Snowflake separately raised its annual product revenue outlook to $5.84 billion for the fiscal year ending January 2027, up from a prior forecast of $5.66 billion and above the $5.68 billion analysts had expected. The company reported fiscal first-quarter product revenue of $1.39 billion, up 33% from a year earlier, with adjusted earnings per share of 39 cents. Analysts polled by LSEG had estimated $1.32 billion and 32 cents. Snowflake also said it acquired AI startup Natoma for an undisclosed sum.
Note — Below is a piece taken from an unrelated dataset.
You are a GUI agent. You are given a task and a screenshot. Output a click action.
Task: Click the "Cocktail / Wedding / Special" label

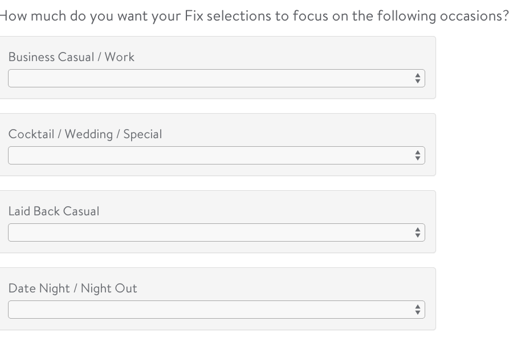point(85,134)
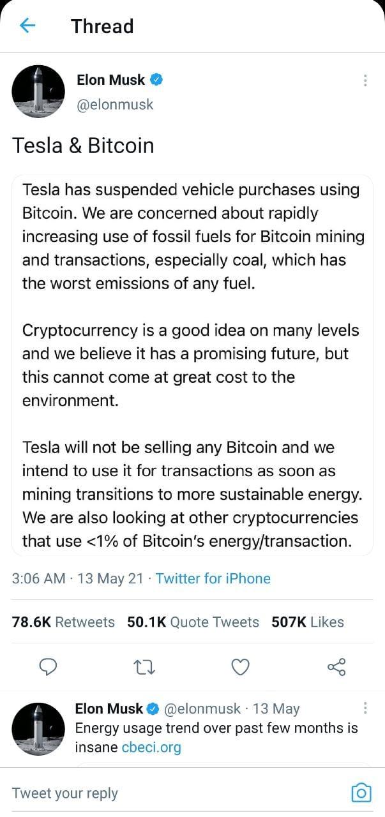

The deal marks another major cloud customer choosing custom Arm-based processors over traditional x86 architecture from Intel and Advanced Micro Devices. Meta in April said it would deploy hundreds of thousands of Graviton chips for its AI compute needs, following a $10 billion commitment to Google Cloud months earlier. Anthropic, the AI model maker backed by Amazon, has pledged to spend over $100 billion on AWS over a decade.
For AWS, the Snowflake agreement validates its strategy of developing in-house silicon as a competitive differentiator. Amazon CEO Andy Jassy said on the company's April earnings call that Graviton allows Meta "to run the CPU-intensive workloads behind agentic AI with the performance and efficiency they need at scale." Amazon has also developed its own AI training and inference chips, which Jassy has said offer "better price-performance" than Nvidia's offerings.
Snowflake shares, which have a market capitalization of about $60 billion, surged as much as 33% in extended trading. The stock had gained roughly 12% year-to-date through Wednesday's close. Snowflake trades at approximately 10 times forward sales, a premium to some enterprise software peers but below its historical multiple as the company navigates its transition to an AI-native platform.
This article is for informational purposes only and does not constitute investment advice.